/---

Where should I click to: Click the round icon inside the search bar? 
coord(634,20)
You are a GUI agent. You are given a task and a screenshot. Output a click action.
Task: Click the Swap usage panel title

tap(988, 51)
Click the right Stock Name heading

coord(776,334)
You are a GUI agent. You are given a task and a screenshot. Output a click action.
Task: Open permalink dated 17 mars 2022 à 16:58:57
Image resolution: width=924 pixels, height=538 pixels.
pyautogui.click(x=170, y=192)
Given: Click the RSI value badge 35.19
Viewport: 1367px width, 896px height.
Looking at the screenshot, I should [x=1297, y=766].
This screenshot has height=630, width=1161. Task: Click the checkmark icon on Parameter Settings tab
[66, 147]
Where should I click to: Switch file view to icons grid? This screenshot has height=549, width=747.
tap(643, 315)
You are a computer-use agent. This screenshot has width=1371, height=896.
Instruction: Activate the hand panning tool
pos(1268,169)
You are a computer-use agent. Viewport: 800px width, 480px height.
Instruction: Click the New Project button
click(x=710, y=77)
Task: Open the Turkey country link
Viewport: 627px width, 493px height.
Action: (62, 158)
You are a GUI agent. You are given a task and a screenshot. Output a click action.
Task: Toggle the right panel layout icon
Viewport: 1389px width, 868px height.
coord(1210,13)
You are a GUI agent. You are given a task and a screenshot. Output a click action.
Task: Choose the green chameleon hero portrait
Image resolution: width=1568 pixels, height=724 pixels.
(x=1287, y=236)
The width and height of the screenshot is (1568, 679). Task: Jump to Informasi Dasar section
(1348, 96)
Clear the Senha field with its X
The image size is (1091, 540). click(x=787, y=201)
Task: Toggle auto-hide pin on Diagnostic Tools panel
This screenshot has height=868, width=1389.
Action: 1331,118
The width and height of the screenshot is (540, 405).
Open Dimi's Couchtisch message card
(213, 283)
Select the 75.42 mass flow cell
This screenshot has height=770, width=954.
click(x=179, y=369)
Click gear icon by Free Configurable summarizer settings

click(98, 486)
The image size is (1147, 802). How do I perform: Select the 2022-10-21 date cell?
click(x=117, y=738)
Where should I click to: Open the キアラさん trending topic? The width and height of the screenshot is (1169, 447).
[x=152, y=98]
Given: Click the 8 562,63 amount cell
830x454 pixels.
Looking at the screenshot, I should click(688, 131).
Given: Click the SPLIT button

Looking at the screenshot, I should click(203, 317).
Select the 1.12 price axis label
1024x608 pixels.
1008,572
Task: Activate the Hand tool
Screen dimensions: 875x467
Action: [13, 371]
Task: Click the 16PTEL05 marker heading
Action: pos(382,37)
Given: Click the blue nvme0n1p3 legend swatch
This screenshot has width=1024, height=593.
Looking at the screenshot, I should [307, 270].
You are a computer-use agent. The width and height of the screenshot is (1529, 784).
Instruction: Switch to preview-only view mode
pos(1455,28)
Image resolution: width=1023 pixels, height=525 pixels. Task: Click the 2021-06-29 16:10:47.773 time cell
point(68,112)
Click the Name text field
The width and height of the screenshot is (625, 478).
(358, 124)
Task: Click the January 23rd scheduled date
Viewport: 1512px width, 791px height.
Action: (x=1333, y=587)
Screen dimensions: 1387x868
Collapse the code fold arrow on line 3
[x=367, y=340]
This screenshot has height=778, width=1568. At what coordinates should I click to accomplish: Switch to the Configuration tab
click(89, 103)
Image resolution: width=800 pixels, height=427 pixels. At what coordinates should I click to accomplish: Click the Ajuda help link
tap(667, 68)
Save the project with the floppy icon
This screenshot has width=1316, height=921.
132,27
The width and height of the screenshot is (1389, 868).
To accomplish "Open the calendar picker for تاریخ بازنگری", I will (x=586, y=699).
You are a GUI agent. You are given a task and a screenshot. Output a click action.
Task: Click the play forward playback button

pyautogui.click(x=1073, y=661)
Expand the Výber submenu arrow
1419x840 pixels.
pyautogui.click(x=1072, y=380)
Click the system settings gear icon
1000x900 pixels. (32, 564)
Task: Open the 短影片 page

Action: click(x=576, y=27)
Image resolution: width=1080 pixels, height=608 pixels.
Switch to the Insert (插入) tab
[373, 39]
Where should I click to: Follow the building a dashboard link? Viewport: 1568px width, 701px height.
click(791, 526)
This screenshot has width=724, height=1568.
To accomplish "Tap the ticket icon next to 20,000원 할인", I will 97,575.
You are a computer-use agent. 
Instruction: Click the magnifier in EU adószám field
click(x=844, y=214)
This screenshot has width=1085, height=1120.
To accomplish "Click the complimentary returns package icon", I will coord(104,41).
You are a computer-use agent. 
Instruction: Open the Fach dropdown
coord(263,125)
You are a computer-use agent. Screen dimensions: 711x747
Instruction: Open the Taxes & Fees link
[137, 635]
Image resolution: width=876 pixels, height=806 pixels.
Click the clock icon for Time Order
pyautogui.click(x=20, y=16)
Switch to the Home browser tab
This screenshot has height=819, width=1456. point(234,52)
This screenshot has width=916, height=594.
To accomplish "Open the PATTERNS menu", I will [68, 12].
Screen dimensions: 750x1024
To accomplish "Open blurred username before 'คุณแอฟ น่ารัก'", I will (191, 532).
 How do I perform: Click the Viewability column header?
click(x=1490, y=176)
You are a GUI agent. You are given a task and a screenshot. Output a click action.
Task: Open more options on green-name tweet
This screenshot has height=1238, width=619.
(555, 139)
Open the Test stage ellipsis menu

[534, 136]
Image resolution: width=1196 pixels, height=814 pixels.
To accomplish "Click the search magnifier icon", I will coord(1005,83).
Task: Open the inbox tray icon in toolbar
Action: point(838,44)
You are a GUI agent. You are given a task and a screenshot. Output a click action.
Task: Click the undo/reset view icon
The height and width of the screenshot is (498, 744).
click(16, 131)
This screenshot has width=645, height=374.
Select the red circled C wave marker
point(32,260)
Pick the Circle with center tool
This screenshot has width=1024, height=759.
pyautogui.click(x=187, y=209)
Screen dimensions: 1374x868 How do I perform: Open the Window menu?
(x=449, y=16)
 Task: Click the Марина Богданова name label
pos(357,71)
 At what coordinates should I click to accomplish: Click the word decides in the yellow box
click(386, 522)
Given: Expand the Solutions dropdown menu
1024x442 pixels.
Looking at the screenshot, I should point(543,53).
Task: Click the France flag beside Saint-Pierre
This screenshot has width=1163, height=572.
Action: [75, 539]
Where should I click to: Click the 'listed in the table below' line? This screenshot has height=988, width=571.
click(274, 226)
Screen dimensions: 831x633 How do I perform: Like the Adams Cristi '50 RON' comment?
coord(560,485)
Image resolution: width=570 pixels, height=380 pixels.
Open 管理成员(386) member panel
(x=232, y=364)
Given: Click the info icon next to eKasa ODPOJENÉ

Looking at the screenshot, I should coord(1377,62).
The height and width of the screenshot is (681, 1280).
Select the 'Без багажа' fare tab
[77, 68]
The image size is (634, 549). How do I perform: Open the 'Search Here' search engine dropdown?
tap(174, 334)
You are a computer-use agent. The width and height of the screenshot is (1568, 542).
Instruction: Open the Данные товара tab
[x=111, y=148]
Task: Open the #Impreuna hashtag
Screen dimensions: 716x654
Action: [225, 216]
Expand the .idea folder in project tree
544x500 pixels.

\---

• TO DO: Could you repeat everything above from the line containing "Task: Toggle auto-hide" down to the line containing "click(x=117, y=738)", both included, character for character?

• FULL SOLUTION:
Task: Toggle auto-hide pin on Diagnostic Tools panel
This screenshot has height=868, width=1389.
Action: 1331,118
The width and height of the screenshot is (540, 405).
Open Dimi's Couchtisch message card
(213, 283)
Select the 75.42 mass flow cell
This screenshot has height=770, width=954.
click(x=179, y=369)
Click gear icon by Free Configurable summarizer settings

click(98, 486)
The image size is (1147, 802). How do I perform: Select the 2022-10-21 date cell?
click(x=117, y=738)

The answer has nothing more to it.